BY PATRICK NWANKWO
Through the Economic and Financial Crimes Commission, EFCC initiates prosecution of corruption cases but it is essentially the judiciary that determines how they end. While some court judgements bring joy and laughter for the Commission, some are outright affliction and grief, especially when as the prosecution, the Commission marshalled all it could by way of evidence, testimony and addresses to press home its case and comes away with nothing; not by reason of lack of merit of the case or injudicious prosecution but by interfering technicalities. As such, while the anti-graft agency and the judiciary appear in principle as jolly-good friends in the anti-corruption fight, the truth is that they are not always and in fact, could be bad-tempered towards each other. Indeed the EFCC is almost certain that the judiciary is as much a friend as it is an adversary.

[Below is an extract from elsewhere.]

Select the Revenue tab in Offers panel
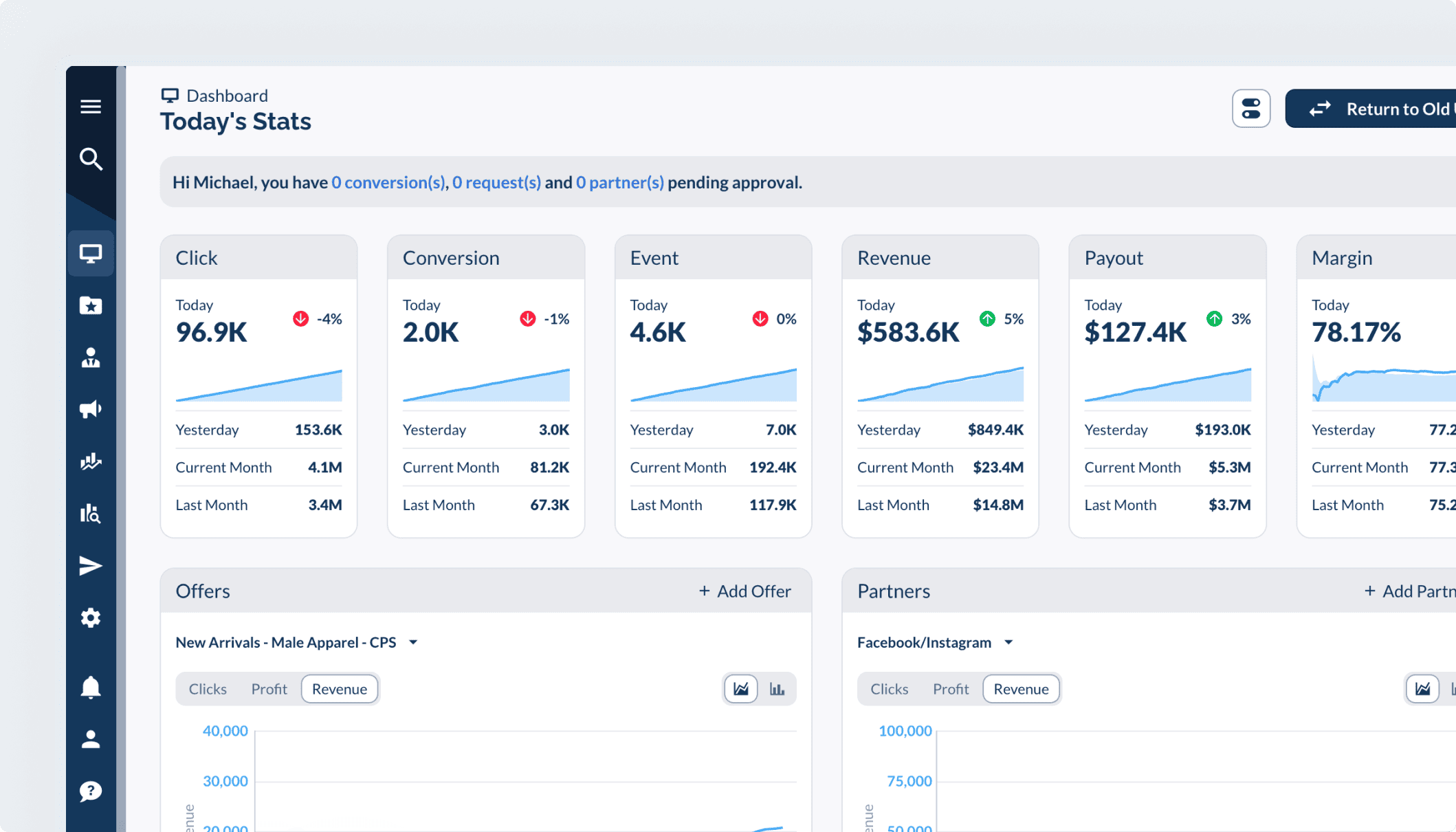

A classic omnishambles is the case of the former Abia State governor, Senator Orji Uzor Kalu. The Commission arraigned Kalu in court in 2007 for N7.1billion fraud. The matter dragged on for 12 years, scaling a barrage of long-drawn-out preliminary, interim and interlocutory injunctions, designed to ensure that the trial would not get over the line. While the case was proven beyond every reasonable doubt and merit had its way on December 5, 2019 when a high court, presided over by Justice Mohammed Idris, convicted and sentenced Kalu to 12 years in Kuja, Abuja Custodial Centre and ordered his Slok Nigeria Limited, being part of the tool of his crime to be liquidated and its assets, forfeited to the federal government, technicality had the final laugh when the Supreme Court on May 8, 2020 in a judgement read by Justice Ejembi Eko, nullified the entire trial on the ground that Justice Idris, who have been elevated to the Court of Appeal ought not have concluded the trial and delivered the judgement.

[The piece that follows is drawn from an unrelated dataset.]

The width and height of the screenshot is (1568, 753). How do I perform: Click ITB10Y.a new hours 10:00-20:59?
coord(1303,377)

While the barring of the Commission from looking into the finances of state governments and performing its statutory functions or investigation, arrest and prosecution of suspected officials of sub-national governments by the courts are commonplace over the years, the recent interim injunction of the Kogi State High Court 4, Lokoja, presided over by Justice I. A Jami, restraining the Commission from arresting, detaining and prosecuting the immediate past governor of the state, Alhaji Yayaha Bello, whom it seeks to prosecute in two different courts: one on 19-count charges bordering on money laundering to the tune of N80.2billion, alongside his nephew, Ali Bello, and another on 16-count charges, bordering on money laundering and criminal breach of trust to the tune of N110.4 billion grossed out even judicial officials in the light of the danger of temples of justice becoming handy to questionable characters in hobbling the fight against corruption.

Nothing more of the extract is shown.